Des Tunisiennes manifestent près de l’ambassade des Emirats à Tunis contre la décision de la compagnie aérienne Emirates annonçant que les femmes tunisiennes ne pouvaient plus embarquer sur ses vols. / Hassene Dridi / AP

Un mail, un Tweet, des dizaines de voyageuses bloquées tout un week-end dans des aéroports et une crise diplomatique entre la Tunisie et les Emirats arabes unis. Tout a commencé le vendredi 22 décembre par un mail de la compagnie aérienne Emirates envoyé à ses passagers, annonçant que les femmes tunisiennes ne pouvaient plus embarquer sur ses vols. Sans autre forme d’explication.

Le 24 décembre, le secrétaire d’Etat émirati aux affaires étrangères, Anouar Gargash, se justifiait… sur Twitter : il s’agirait de mesures sécuritaires, des femmes tunisiennes étant soupçonnées de préparer des attentats aux Emirats. « Discriminatoire », « insultant », « contraire aux règlements internationaux »… Sur les réseaux sociaux, les Tunisiens ne décolèrent plus.

Après plus de quarante-huit heures, et sous la pression de l’opinion publique et des médias, la Tunisie a riposté en annonçant, dimanche 24 décembre, la suspension des vols de la compagnie Emirates entre Dubaï et Tunis « jusqu’à ce qu’[Emirates] soit capable de trouver la solution adéquate pour opérer ses vols conformément au droit et aux accords internationaux », a annoncé dans un communiqué le ministère des transports.
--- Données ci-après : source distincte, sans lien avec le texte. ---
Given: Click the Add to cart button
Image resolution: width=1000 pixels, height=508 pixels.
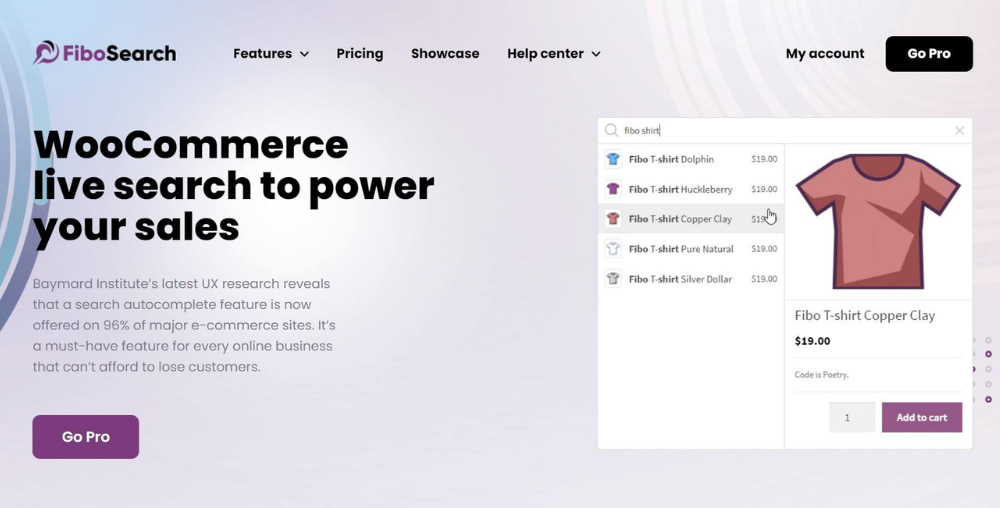Looking at the screenshot, I should [x=921, y=417].
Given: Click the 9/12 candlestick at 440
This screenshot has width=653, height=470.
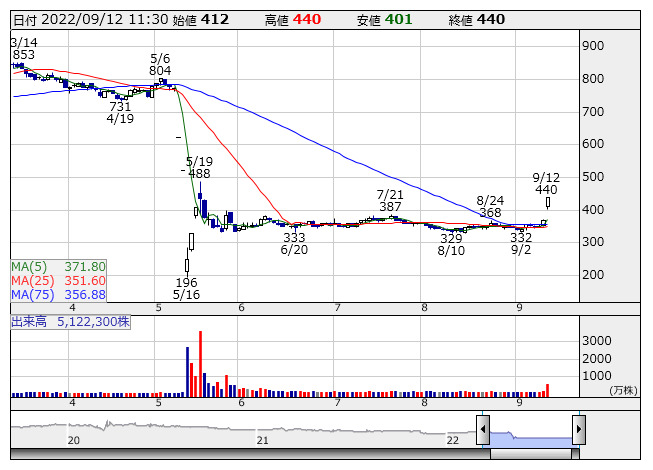Looking at the screenshot, I should [548, 203].
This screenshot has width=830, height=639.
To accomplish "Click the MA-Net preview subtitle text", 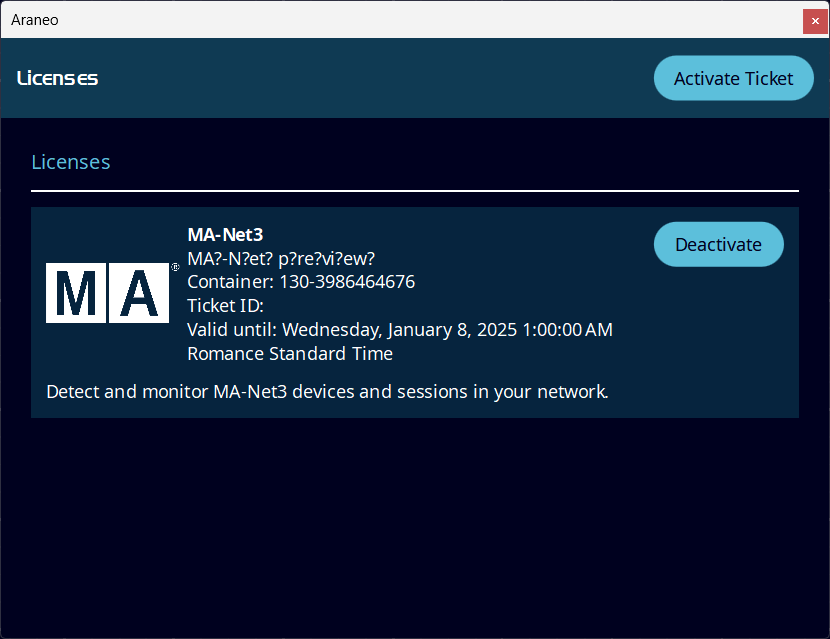I will [281, 258].
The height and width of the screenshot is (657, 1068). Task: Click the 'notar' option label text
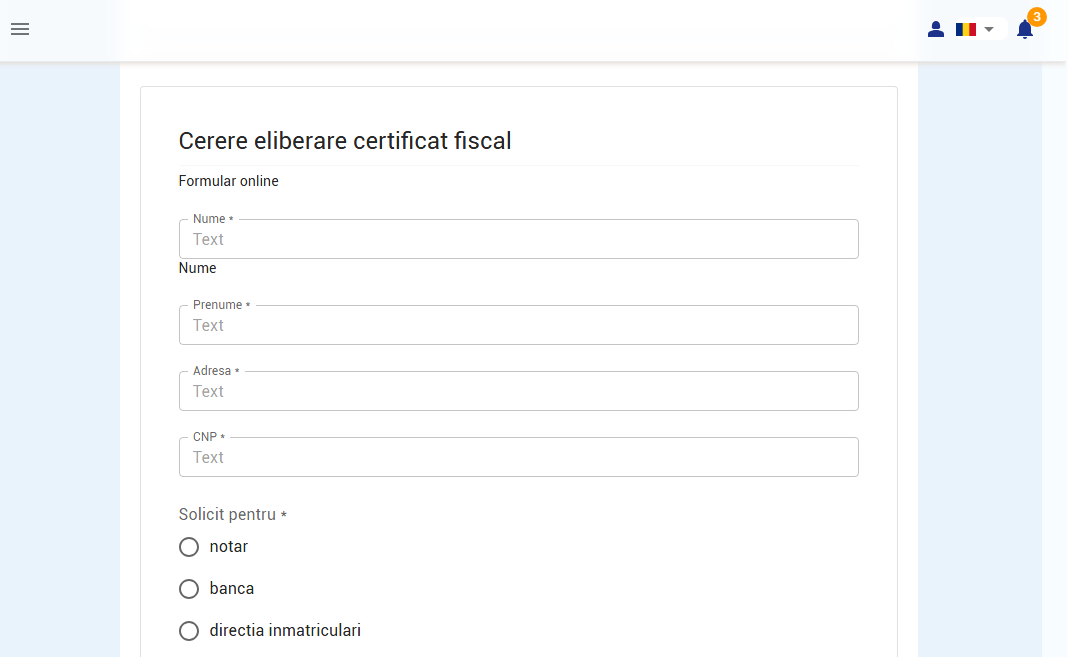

Mais, surtout, les raisons sécuritaires avancées ne convainquent pas grand-monde en Tunisie, où l’on voit surtout un nouvel épisode du conflit diplomatique larvé qui oppose les deux pays depuis six ans.

Leurs rapports se sont en effet détériorés après la révolution de 2011 et, notamment, le passage au pouvoir du parti islamiste Ennahda (de la fin de 2011 au début de 2014), qui entretient des relations étroites avec le Qatar, l’ennemi intime des Emirats dans le Golfe.

« Les relations entre la Tunisie et les Emirats étaient déjà délicates, et ce nouvel épisode pourrait exacerber les tensions, estime Oussama Kardi, analyste et journaliste au Middle East Eye. Les Emirats considèrent les révolutions qui ont balayé le monde arabe comme une menace pour la monarchie et leurs intérêts nationaux et ont œuvré pour contrecarrer la transition démocratique de la Tunisie, berceau du “printemps arabe”. »

« Soutien implicite au Qatar »

En 2015, poursuit Oussama Kardi, « la crise s’est aggravée après que les Emirats ont tenté d’influer sans succès sur la politique de Béji Caïd Essebsi, l’actuel président et chef du parti au pouvoir, Nidaa Tounès, en essayant de le persuader de “suivre le modèle égyptien” après le renversement du président égyptien d’alors, Mohamed Morsi, par un coup d’Etat ».

L’ancien président tunisien Moncef Marzouki avait fait référence en 2016 à cet épisode en affirmant « que les forces qui avaient travaillé en soutien au coup d’Etat égyptien avaient tenté de faire de même en Tunisie ». Depuis deux ans, une coalition qui rassemble laïques de Nidaa Tounès et islamistes d’Ennahda dirige le pays.

Cette nouvelle crise ouverte par le « travel ban » du 22 décembre décrété par les Emirats à l’encontre des femmes tunisiennes pourrait tendre un peu plus les relations entre les deux Etats, dont les différends se sont encore accrus depuis la crise du Golfe, qui oppose depuis juin l’Arabie saoudite, les Emirats arabes unis et l’Egypte au Qatar.

« La Tunisie a refusé de se laisser entraîner dans le conflit, préférant rester neutre dans une tentative de maintenir une relation équilibrée avec les deux camps opposés. Selon des sources gouvernementales, les Emirats considèrent cette neutralité comme un soutien implicite au Qatar », ajoute Oussama Kardi.

La visite à Tunis du président turc, Recep Tayyip Erdogan – engagé dans une lutte d’influence contre Abou Dhabi dans les pays arabes –, arrivé le 27 décembre à la tête d’une délégation d’une dizaine de ministres et de plus de 150 hommes d’affaires, ne devrait pas apaiser la mauvaise humeur des Emirats.